==== PROVIDED INFORMATION ====

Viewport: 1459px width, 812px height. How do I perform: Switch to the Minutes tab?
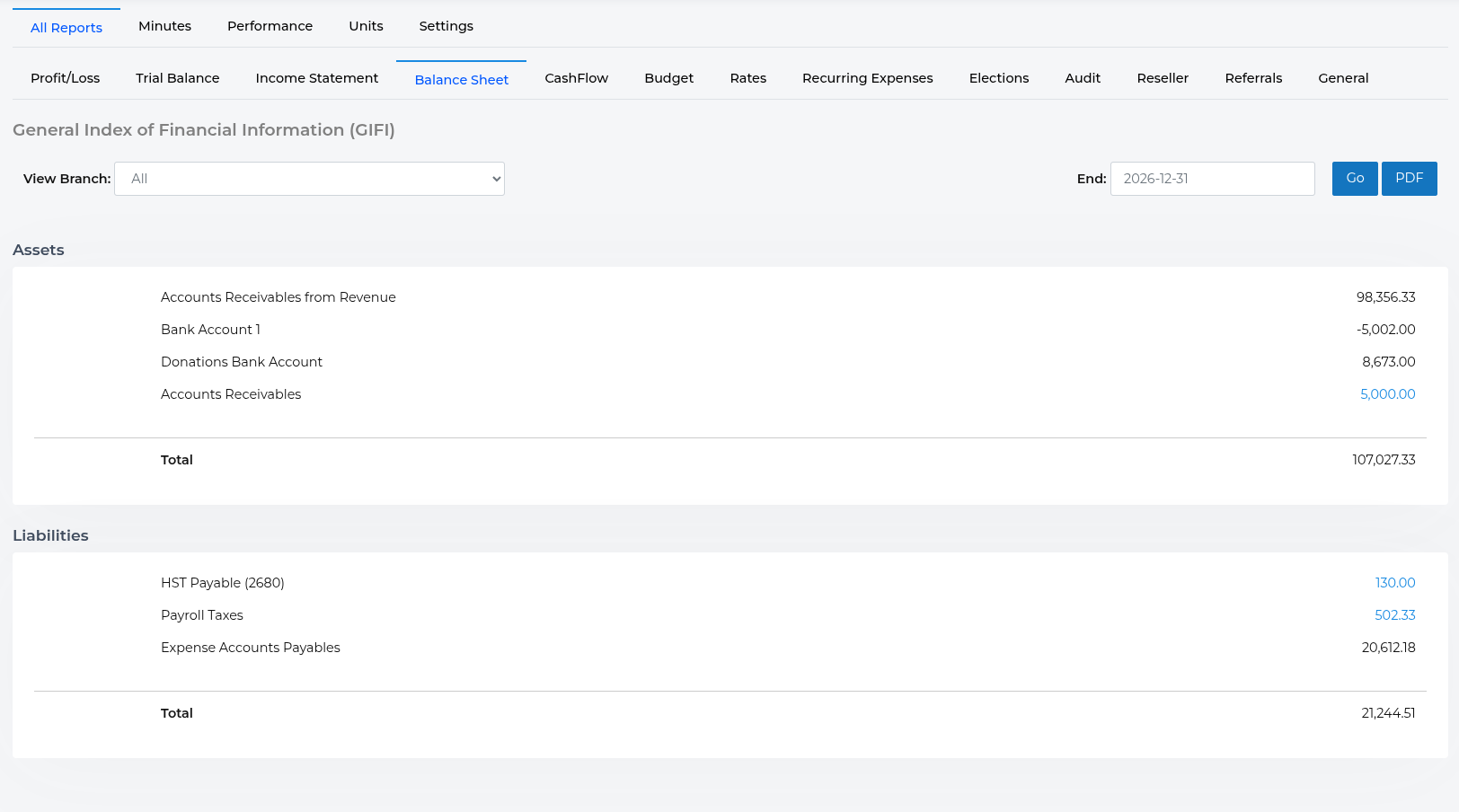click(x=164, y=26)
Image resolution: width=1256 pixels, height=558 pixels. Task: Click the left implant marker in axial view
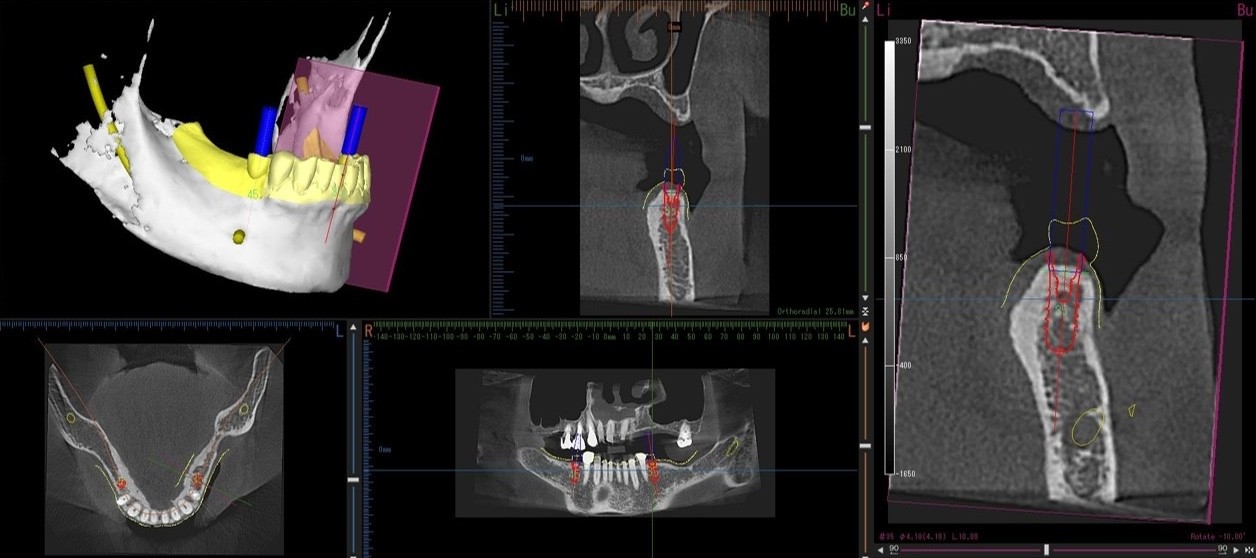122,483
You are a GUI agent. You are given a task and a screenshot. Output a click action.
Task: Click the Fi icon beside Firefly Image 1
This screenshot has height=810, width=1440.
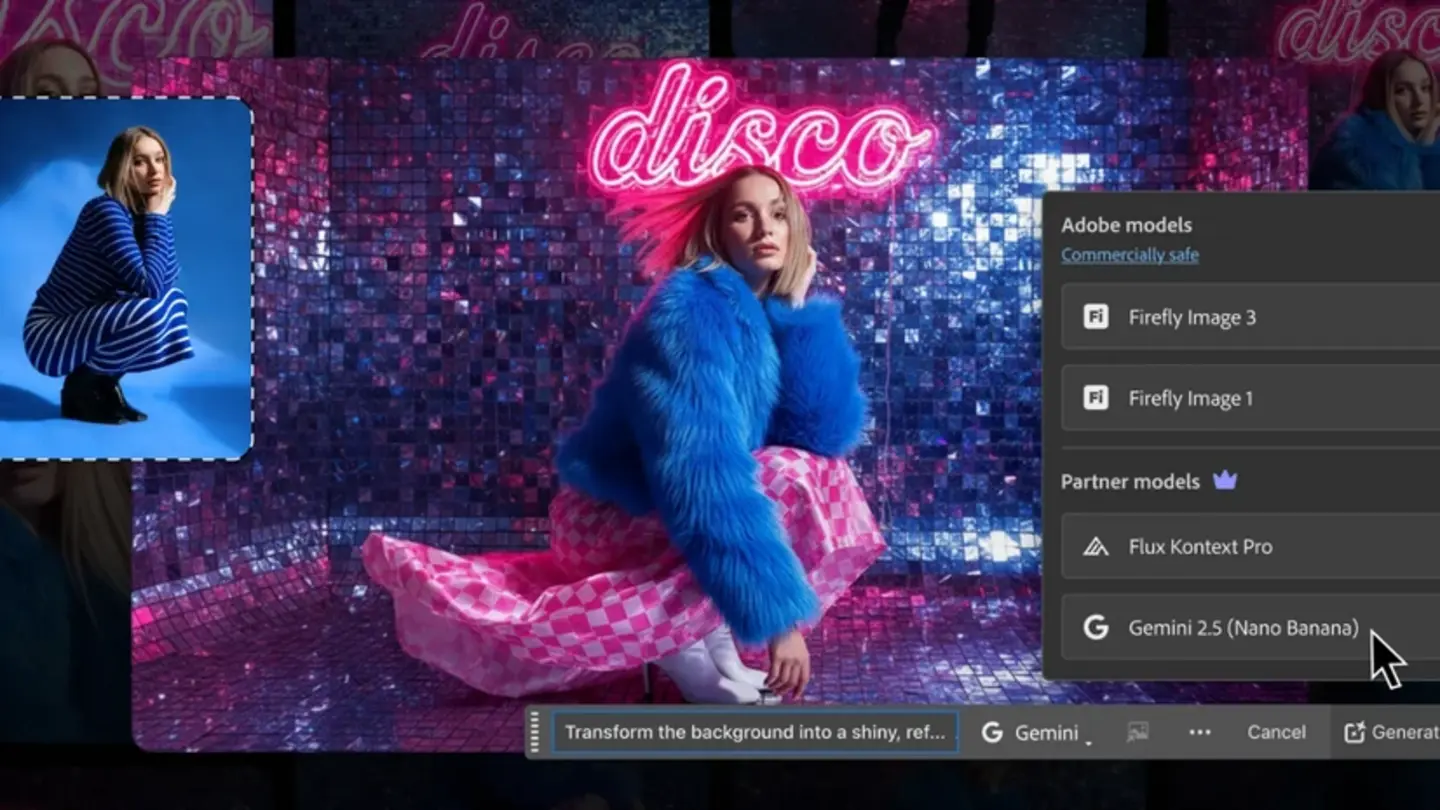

====

WORK TO BE COMPLETED: Format the rows above as a numbered list, omitting blank lines and leaving out the pictures.

FULL RESPONSE:
1. Viewport: 1459px width, 812px height. How do I perform: Switch to the Minutes tab?
2. click(x=164, y=26)
3. Image resolution: width=1256 pixels, height=558 pixels. Task: Click the left implant marker in axial view
4. 122,483
5. You are a GUI agent. You are given a task and a screenshot. Output a click action.
6. Task: Click the Fi icon beside Firefly Image 1
7. This screenshot has height=810, width=1440.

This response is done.